If you want to do it yourself, it’s okay to take your time.


Some things will wait. For those that won’t, don’t sweat it. Just do what you can.


Don’t let anyone make you feel guilty for grieving in your own way and on your own timetable.


Don’t get rid of personal effects until you are ready, and don’t let anyone rush you into giving them something.
Every loss is different. You may have all lost the same person, but that loss will affect you all in different ways, and take something different from each of you. Have patience with others, they’re trying to find their way through the path of grief, too.


Grief is like an ocean. Some killer waves will knock you on your ass. Quiet waters will make you feel complacent until that next killer wave knocks you on your ass again. It’s okay. Ride the waves, because the quiet waters come back eventually.

Most importantly, be gentle with yourself. Don’t expect that you’ll be fine in no time. Don’t get mad at yourself when you are not fine or when things don’t go like you expect. After all, nobody really expects what grief does. It’s not only an ocean, it’s a monster and it might take multiple battles to kick it down. Fight hard and rest between battles.

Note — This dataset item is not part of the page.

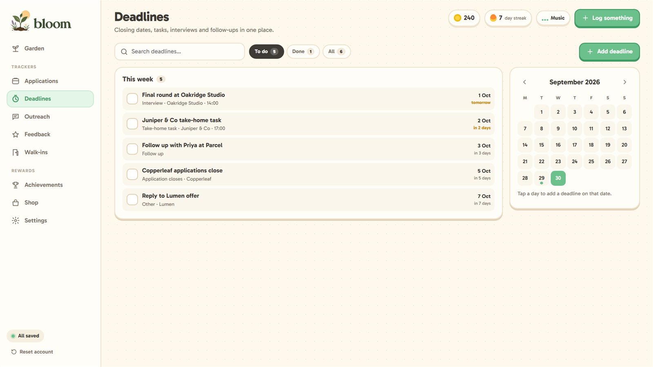Open the Achievements trophy icon
This screenshot has height=367, width=653.
[16, 185]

Time does not heal all wounds. It just makes them smart a little less.


Memories will pop up at unexpected times. Don’t push them away. Let them comfort you.

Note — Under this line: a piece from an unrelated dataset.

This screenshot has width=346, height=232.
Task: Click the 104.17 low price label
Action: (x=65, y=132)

To paraphrase a book that really helped me, you CAN go on living when someone you love dies. You are stronger than you think, and you can pull through. Every person we meet puts their footprint on our soul and it’s our job to carry that footprint on its next journey. Live your life; it’s the best gift you can give your deceased loved one.

I warned you it'd be a long post! If you read all of that, you are a more patient person than I am!!! (oh, and thanks for doing it!)

10 comments:

Sara I. said...

I think thats the most beautiful thing I've ever seen. I just love the idea and love all your lo's in the book. You've inspired me to do one for myself..thank you from the bottom of my heart. ~hugs

Trina said...

I read it all and think you've put together a perfect book of advise! I'm going to share this with my bf who recently lost his grandma...

Barb said...

Thanks for the brave sharing, may your journey be filled with many happy times and new blessings.

ms.schwiet said...

Looks like you were productive. It also looks therapeutic. I agree crying in the shower is great so is shouting angerly at the world while mowing grasss cause no one hears you over the sound of the mower.

Charlene said...

OMG Gina...that is the most incredible "book" that I have ever read. I clicked on each picture and read through it, and was so touched by everything that you had to say. It is definitely a "must read" for anyone that has lost someone and is going through the grieving process. Thank you so much for sharing this wonderful album with us. Hugs and prayers sent to you that you will start to have more calm seas than rough ones.

Kim Kelley said...

Well you can add author to your long list of accomplishments! That is beautiful and you should think of copying it for hospital rooms. What you have written are perfect words for not just grieving processes but for having a hard time in life. Your words inspire, heal and give hope! I am so glad that I "met" you and you are in my life.
HUGS~LUG

Brenda said...

Gosh Gina, as I was reading your journaling and looking at all your lovely pages I was thinking how you should write a book. Have it published and share your wisdom with all the other widows out there. you have an amazing way with words. And your pages are beautiful. I am blessed to call you friend!!
love and hugs, Brenda

Dana said...

Wow Gina!! This is truly a work of heart/art!! We lost my dad last year and your words hit home so much! Each of us have all dealt with it in a different way and in varying degrees. Your book shows very eloquently how grief is definitely a journey! Thanks for sharing so much of yourself and providing us with such wonderful words of wisdom!
Hugs~
Dana

Two Dogs and a Book said...

You need to publish this!!! Wonderfully written and uplifting!!! Beautiful work!!
Cheers!
G

Izzy Anderson said...

Gina, this is so sweet and touching. I loved your journaling. I clicked on each page to open it. Really beautiful work and great words of wisdom for anyone with a loss. Hugs to you.